## [Assigned task]
Could you copy each line of the entries that contains "screenshot"?

## [Listed records]
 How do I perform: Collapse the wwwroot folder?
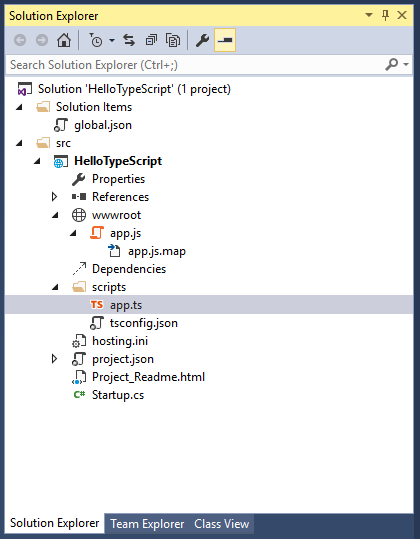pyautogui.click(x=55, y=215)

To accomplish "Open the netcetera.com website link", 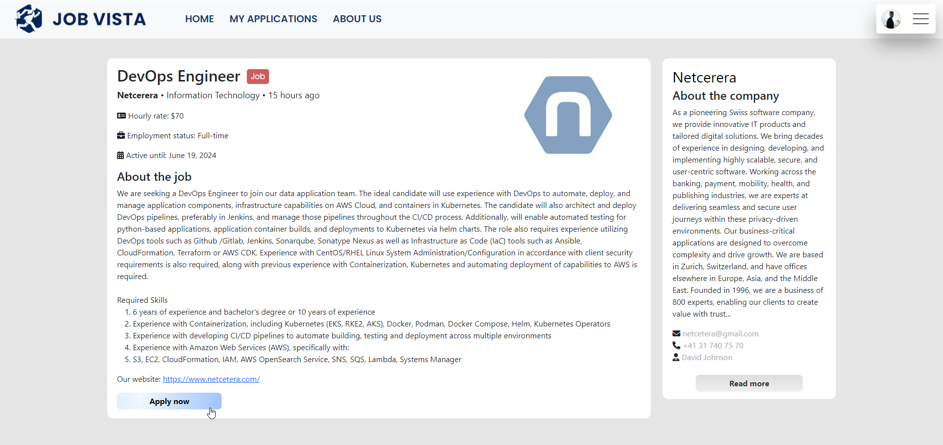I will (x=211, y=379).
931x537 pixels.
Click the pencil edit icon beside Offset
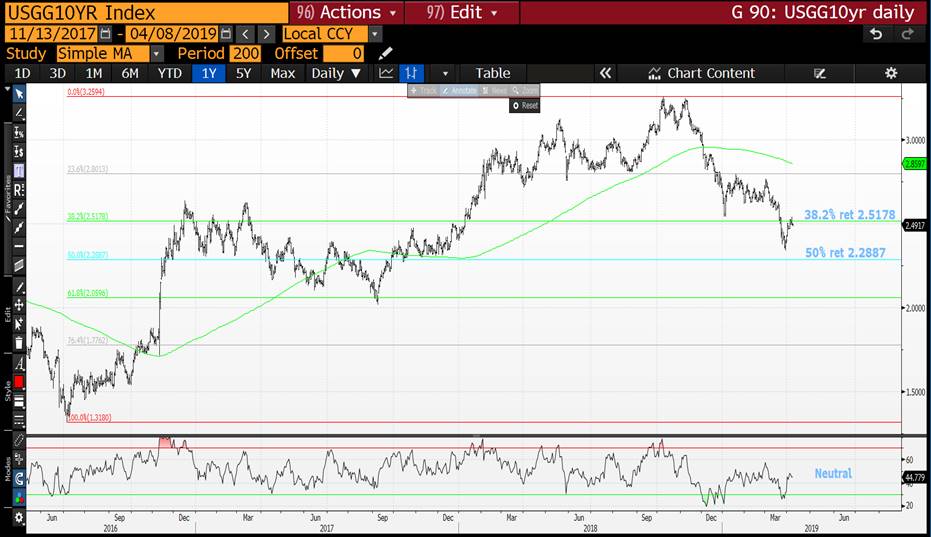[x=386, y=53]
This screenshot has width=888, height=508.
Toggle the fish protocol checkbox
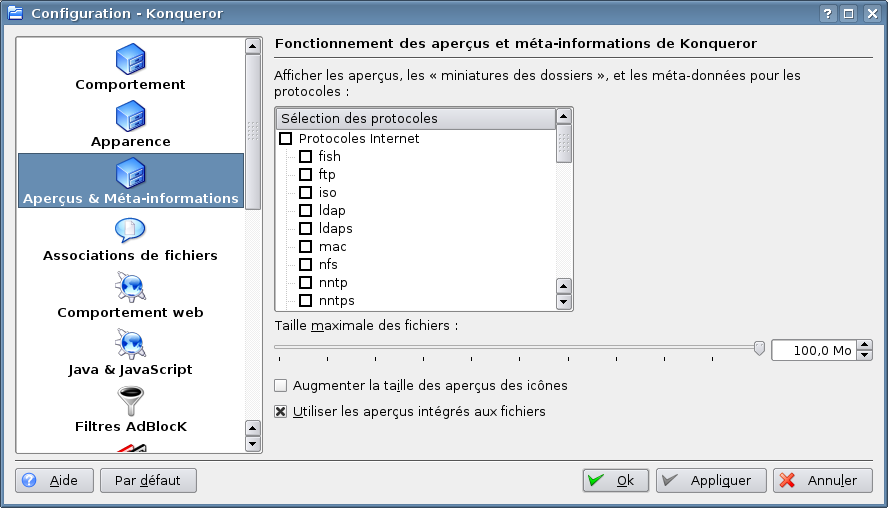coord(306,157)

==

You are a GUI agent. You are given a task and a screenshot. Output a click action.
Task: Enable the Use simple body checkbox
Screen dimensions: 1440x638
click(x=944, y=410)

## [Response area]
This screenshot has width=888, height=508.
You are a GUI agent. You are given a task and a screenshot. Output a click action.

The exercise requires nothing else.